OffTheBUS

24/7 Live News Portal

Journalist murdered in Ciudad Juárez

Journalist Arturo Alba Medina, host of a news program, was shot to death in Ciudad Juárez, Chihuahua, the State Attorney General’s Office reported.

According to the investigations, the murder of the journalist Arturo Alba Medina occurred on the night of Thursday, October 29, in the Hidalgo neighborhood of Ciudad Juárez.

“Elements of the Specialized Crime Investigation Unit are working in coordination with the Specialized Prosecutor’s Office for Human Rights through the Unit for the Protection of Journalists and Human Rights Defenders to clarify this fact,” explained the state prosecutor César Augusto Peniche.

In addition, he indicated that Governor Javier Corral gave the instruction to put all the resources available to the State Prosecutor’s Office to resolve this case, “so no line of investigation will be ruled out” and all the clues and hypotheses surrounding the case.

On Thursday night a call was received to the emergency numbers indicating the homicide by firearm impacts of a man in the middle of the street.

“Upon arrival, the police officers identified the person as Arturo Alba Medina, who worked as a host for a television channel and was a spokesperson for the Technological Institute in Ciudad Juárez,” the statement said.

Several percussion shells were found at the crime scene.

At least two people participated in this “cowardly” attack, the Chihuahua prosecutor said.

According to local and collective media, the murder occurred minutes after the journalist left the television network after presenting the evening’s newscast.
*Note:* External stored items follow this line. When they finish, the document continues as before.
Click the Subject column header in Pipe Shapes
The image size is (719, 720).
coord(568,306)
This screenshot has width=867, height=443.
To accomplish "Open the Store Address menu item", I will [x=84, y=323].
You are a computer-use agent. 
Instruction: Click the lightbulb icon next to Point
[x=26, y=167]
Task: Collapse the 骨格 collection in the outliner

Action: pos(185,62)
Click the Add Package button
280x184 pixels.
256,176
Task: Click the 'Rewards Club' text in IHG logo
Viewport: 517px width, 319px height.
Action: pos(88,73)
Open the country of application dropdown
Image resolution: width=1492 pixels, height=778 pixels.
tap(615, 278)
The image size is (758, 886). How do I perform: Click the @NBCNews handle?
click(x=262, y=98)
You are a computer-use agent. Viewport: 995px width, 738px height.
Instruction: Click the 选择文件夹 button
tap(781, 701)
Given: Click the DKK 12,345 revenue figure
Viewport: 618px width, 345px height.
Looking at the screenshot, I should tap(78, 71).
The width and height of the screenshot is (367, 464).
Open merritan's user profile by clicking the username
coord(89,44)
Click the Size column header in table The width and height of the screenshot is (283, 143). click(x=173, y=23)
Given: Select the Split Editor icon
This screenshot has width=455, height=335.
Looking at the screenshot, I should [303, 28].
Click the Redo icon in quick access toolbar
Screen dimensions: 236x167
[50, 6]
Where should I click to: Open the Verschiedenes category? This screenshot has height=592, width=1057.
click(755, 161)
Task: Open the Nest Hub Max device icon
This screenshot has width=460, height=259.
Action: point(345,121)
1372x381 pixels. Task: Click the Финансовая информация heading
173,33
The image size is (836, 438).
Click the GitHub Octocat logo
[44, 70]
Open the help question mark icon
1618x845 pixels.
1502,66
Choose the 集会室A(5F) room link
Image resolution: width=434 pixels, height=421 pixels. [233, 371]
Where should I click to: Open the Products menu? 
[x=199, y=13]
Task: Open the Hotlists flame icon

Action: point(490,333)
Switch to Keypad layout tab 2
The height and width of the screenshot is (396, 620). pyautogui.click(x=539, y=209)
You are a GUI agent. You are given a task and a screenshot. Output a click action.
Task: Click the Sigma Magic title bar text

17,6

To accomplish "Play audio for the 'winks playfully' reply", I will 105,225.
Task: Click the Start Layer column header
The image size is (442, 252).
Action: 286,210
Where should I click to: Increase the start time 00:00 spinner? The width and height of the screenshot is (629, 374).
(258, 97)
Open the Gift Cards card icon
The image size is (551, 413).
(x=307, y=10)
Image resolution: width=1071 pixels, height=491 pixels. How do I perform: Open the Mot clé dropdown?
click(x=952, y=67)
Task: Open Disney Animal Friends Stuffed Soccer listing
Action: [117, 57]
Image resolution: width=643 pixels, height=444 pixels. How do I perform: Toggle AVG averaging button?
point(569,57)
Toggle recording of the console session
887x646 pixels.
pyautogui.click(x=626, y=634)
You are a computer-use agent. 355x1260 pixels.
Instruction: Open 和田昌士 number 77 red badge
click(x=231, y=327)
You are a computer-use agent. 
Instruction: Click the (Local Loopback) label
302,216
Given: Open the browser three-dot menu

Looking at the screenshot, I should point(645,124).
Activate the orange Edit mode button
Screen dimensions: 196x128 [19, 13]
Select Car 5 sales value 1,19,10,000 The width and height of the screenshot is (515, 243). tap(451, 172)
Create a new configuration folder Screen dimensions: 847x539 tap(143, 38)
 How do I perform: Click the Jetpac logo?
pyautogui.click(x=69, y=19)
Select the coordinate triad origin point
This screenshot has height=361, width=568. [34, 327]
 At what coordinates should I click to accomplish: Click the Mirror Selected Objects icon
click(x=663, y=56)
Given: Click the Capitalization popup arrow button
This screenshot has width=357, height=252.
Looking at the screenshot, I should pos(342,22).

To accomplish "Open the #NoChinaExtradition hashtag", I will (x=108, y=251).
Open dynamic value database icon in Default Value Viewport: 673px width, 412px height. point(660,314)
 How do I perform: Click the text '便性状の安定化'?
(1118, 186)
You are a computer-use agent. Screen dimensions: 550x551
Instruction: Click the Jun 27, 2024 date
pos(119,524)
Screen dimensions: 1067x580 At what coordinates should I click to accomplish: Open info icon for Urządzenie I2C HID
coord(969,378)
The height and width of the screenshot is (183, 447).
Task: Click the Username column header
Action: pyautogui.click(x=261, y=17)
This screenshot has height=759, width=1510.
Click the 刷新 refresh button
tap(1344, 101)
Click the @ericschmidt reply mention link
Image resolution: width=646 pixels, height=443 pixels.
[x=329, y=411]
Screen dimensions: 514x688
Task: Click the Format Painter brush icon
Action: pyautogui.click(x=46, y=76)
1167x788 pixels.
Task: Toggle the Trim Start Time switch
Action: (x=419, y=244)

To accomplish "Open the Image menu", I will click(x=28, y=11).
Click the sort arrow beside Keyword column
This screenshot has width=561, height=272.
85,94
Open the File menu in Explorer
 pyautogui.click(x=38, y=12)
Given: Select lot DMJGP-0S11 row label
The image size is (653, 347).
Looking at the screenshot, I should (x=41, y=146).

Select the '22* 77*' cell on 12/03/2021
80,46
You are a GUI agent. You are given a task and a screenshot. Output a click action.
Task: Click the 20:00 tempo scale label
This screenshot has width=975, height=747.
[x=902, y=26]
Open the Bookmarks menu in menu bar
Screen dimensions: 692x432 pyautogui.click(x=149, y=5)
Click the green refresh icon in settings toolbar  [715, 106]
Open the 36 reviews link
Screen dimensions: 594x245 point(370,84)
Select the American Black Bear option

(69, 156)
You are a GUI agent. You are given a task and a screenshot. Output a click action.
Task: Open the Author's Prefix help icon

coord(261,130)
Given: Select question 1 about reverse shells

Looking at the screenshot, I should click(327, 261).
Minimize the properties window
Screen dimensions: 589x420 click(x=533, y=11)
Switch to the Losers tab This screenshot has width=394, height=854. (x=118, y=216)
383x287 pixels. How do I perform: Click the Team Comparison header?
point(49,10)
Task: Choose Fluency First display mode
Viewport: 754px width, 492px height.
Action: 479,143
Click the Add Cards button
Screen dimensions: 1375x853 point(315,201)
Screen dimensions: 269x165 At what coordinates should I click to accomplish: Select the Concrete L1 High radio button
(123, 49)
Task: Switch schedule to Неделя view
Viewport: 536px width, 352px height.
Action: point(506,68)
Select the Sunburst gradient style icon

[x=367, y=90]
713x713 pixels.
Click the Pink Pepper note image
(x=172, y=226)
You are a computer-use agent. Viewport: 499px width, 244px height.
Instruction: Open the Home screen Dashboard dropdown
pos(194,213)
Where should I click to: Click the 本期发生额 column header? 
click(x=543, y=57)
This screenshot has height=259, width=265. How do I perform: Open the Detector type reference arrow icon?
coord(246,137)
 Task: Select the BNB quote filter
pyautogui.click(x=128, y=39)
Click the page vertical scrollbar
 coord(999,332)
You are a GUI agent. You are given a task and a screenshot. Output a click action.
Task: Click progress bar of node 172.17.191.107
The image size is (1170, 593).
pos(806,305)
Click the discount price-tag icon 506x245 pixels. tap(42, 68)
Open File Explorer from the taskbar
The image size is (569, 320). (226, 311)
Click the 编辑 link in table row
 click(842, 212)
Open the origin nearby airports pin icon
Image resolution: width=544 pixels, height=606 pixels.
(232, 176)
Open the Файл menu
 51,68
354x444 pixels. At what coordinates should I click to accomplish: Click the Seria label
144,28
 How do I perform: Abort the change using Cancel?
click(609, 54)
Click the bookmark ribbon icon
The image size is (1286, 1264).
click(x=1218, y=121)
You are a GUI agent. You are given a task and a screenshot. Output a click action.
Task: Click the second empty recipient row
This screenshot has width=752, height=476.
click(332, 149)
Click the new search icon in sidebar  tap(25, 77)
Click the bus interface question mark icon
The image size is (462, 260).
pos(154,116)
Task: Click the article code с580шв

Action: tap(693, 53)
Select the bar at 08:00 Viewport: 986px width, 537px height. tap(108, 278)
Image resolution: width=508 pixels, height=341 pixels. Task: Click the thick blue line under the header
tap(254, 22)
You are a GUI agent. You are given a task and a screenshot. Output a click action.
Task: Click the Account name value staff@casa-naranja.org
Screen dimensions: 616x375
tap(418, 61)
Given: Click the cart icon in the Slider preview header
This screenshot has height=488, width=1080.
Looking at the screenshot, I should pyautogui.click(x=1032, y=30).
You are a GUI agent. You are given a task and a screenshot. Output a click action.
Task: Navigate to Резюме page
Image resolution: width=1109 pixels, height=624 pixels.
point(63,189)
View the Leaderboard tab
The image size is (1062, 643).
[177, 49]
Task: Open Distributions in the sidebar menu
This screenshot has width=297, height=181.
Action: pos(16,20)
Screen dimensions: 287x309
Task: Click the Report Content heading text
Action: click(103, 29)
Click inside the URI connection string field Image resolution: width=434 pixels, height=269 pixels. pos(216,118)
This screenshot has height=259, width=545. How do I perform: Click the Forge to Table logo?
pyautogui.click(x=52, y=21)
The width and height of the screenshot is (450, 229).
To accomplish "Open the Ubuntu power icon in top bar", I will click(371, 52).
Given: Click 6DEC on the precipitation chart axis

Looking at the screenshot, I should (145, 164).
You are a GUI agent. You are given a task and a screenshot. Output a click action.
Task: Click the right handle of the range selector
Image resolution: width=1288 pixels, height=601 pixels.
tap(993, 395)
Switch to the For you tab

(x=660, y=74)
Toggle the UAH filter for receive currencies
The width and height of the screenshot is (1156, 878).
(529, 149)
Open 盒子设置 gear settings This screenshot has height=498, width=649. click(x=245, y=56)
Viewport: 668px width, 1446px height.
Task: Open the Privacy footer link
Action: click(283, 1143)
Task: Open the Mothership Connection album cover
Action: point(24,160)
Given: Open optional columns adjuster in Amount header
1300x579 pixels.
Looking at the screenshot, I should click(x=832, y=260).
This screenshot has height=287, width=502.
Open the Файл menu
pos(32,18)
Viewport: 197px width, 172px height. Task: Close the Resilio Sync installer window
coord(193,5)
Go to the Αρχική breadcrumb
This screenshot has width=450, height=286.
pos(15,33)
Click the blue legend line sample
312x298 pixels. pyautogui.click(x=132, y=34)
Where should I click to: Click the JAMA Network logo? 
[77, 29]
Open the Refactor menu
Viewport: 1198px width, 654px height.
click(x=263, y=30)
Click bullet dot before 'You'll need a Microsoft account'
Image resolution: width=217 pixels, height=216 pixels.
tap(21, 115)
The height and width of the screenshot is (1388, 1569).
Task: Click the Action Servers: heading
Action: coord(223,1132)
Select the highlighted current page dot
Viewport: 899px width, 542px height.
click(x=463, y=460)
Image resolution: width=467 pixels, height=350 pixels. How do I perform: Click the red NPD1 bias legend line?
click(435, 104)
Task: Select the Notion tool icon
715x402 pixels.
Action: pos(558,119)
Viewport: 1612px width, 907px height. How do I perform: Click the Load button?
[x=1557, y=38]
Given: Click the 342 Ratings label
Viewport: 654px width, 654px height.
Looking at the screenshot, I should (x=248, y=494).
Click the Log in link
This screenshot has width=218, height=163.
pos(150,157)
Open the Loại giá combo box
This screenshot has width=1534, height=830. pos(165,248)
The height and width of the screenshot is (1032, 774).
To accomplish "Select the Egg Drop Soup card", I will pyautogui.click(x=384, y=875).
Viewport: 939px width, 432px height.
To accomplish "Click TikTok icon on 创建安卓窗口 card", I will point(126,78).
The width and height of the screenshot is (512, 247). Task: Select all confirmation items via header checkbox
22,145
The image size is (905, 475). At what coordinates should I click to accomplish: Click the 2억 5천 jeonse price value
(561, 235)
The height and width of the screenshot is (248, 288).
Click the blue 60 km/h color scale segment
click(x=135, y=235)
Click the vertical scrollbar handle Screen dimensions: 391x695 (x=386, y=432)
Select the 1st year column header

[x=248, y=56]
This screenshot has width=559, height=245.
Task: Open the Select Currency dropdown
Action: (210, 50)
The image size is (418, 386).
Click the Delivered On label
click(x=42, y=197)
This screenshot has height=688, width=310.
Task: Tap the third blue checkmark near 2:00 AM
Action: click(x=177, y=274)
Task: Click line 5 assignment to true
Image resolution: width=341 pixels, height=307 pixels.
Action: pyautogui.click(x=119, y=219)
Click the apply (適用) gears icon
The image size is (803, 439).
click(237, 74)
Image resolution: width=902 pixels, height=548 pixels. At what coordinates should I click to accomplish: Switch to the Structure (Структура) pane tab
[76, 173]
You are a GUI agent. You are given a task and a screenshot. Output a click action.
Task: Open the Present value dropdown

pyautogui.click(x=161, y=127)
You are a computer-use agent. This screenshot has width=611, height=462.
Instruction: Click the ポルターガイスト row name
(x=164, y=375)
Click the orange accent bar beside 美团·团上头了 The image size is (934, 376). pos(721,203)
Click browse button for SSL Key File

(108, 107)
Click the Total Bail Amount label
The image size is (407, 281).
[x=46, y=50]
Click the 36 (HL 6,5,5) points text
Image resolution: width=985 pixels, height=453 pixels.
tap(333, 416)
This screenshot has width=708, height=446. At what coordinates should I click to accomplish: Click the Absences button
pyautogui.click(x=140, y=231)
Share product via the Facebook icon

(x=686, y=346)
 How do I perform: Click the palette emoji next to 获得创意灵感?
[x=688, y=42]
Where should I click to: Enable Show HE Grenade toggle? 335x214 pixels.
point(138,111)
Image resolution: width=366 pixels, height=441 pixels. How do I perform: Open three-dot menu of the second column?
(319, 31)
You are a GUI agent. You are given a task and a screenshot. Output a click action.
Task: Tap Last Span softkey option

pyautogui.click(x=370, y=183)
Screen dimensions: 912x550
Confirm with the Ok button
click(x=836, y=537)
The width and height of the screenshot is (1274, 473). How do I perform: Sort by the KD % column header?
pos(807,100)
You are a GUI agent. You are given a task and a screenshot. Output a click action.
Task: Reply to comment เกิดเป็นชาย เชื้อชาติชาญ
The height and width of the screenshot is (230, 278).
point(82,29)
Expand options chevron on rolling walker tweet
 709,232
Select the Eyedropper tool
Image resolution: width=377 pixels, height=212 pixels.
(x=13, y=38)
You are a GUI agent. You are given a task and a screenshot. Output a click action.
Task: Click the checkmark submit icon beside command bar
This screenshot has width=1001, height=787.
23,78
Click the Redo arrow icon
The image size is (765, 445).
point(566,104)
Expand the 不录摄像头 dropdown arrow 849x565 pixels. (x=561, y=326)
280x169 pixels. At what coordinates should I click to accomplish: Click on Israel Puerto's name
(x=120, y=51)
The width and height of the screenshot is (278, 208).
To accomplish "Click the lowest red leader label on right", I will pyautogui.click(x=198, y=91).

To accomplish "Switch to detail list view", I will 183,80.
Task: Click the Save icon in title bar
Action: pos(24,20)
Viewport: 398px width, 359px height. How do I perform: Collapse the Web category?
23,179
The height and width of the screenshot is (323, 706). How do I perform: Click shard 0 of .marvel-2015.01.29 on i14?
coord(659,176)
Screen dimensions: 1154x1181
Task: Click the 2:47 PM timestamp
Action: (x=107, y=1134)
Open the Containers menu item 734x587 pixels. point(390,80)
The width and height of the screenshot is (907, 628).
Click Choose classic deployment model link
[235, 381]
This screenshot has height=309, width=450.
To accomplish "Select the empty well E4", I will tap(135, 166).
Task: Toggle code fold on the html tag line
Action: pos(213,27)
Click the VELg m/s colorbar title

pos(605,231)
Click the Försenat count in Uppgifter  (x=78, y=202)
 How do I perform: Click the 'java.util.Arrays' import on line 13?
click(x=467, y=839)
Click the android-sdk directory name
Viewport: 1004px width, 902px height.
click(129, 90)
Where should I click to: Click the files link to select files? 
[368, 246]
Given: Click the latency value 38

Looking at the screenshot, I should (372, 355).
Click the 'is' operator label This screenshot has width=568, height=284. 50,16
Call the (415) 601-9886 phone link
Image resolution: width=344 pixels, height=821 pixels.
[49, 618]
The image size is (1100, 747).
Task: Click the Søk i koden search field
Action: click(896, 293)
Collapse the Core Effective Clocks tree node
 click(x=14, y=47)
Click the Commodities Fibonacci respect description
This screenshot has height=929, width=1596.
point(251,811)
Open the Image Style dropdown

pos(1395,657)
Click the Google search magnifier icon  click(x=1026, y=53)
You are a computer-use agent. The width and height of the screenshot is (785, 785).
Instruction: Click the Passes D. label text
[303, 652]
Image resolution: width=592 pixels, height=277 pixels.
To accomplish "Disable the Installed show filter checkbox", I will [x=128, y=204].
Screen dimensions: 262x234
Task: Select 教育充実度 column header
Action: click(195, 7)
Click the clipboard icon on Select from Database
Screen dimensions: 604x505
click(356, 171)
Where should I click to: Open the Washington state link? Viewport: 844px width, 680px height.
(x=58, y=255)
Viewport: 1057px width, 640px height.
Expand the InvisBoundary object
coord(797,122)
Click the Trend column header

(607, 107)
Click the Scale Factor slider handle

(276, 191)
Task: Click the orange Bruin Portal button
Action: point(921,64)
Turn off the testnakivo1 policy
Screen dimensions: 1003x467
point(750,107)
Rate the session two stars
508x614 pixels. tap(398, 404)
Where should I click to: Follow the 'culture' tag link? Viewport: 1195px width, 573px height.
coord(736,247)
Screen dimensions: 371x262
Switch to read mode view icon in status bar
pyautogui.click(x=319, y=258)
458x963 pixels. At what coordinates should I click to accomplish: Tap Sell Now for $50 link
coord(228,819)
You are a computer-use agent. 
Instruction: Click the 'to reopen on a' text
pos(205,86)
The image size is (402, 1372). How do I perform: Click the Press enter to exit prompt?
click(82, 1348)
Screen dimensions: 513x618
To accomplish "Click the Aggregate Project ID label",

“Arturo Alba Medina, 49, was shot to death on Thursday night, a few minutes after finishing his informative program,” reported the Mexican association Displaced and Attacked Journalists on Twitter.

Mexico is one of the most dangerous countries for the exercise of journalism in the world.

In the absence of knowing the motive for this latest crime, since 2000 to date, the NGO Article 19 has documented 135 murders of journalists in Mexico, possibly related to their work.

Of the total, 124 are men and 11 are women.